Лбов продолжал сбор личного оружия. Разоружив первую шеренгу, приказал отойти в сторону и занялся второй. Чтобы не подать виду, что волнуется, в лица «авиаторов» не смотрел. Но тут ему бросились в глаза длинные худые пальцы с утолщенными суставами. Пальцы вздрагивали. Лбов поднял глаза и обомлел: барон фон Кнорринг, собственной персоной!
— Ба! — воскликнул Лбов. — И давно вы стали авиатором?
Длинное лицо барона с лошадиной челюстью побелело. Он тоже узнал Лбова. Пальцы судорожно сжали наган, но тут же двое красноармейцев заломили «авиатору» руки за спину.
— Он не авиатор, — пояснил сосед Кнорринга, симпатичный брюнет с Георгиевским крестом на кителе, видно, настоящий летчик. — Неделю назад к нам его сам Осипов прислал политическим комиссаром.
— Понятно. Это, господа, или товарищи... Как вам будет угодно... Это барон фон Кнорринг. Лютый враг революции, монархист густопсовый!.. Арестовать!
Несколько человек из авиаотряда примкнули к Лбову с Ивановым. Оказались хорошими бойцами.
А примерно в одиннадцать вечера со стороны Кауфманской показалась значительная группа мятежников, в основном юнкера. Они шли, не таясь, зная о том, что в госпитале нет оружия. Пять винтовок — это семечки. Трое подошли к входу в госпиталь.
— Ого! — тихо произнес симпатичный брюнет с Георгиевским крестом, примкнувший к команде Лбова и Иванова. — Двое-то из нашего отряда! Вот тебе и нейтралитет. Господин Лбов... Простите... Товарищ Лбов, позвольте мне с солдатиками схватить изменников?
Нахальная троица попыталась оказать сопротивление. Один из «авиаторов» даже успел выстрелить в своего бывшего сослуживца. Но их тут же скрутили, заволокли в помещение.

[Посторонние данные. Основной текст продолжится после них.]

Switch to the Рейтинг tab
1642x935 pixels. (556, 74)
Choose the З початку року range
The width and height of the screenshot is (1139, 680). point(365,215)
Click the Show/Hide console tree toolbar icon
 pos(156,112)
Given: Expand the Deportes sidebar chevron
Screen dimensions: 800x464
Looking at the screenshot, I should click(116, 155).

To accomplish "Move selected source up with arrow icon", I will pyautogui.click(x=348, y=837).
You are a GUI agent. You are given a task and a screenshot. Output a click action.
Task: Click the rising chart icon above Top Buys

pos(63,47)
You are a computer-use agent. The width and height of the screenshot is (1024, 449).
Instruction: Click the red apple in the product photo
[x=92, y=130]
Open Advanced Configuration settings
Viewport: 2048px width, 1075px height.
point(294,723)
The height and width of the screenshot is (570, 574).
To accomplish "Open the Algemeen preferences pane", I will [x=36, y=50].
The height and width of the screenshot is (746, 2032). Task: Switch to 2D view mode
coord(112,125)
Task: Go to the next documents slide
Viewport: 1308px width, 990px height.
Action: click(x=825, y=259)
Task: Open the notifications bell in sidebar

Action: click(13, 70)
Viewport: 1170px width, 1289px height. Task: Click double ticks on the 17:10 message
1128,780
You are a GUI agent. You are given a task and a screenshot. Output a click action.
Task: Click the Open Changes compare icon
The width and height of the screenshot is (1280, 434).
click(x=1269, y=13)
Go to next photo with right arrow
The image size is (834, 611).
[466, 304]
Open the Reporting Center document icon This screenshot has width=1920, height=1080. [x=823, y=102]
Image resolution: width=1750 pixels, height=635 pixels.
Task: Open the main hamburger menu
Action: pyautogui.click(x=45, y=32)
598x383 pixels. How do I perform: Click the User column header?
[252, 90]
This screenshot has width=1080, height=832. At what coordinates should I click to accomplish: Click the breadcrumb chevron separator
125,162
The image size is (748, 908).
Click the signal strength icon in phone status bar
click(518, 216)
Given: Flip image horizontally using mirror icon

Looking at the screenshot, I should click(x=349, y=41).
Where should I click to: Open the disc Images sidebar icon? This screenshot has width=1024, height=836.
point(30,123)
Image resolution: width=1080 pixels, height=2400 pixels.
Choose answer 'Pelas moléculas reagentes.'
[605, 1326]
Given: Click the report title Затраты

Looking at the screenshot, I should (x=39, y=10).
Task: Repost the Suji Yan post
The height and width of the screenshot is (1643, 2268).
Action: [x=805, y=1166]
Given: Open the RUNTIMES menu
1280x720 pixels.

Симпатичный брюнет разглядывал свой Георгиевский крест, исковерканный пулей, затем глянул на комиссара Иванова веселыми глазами:
— А вы, господин... товарищ комиссар, еще говорили мне, мол, зачем ношу царскую награду? Пригодилась!
— Как хоть звать-то, величать вас? — поинтересовался Иванов.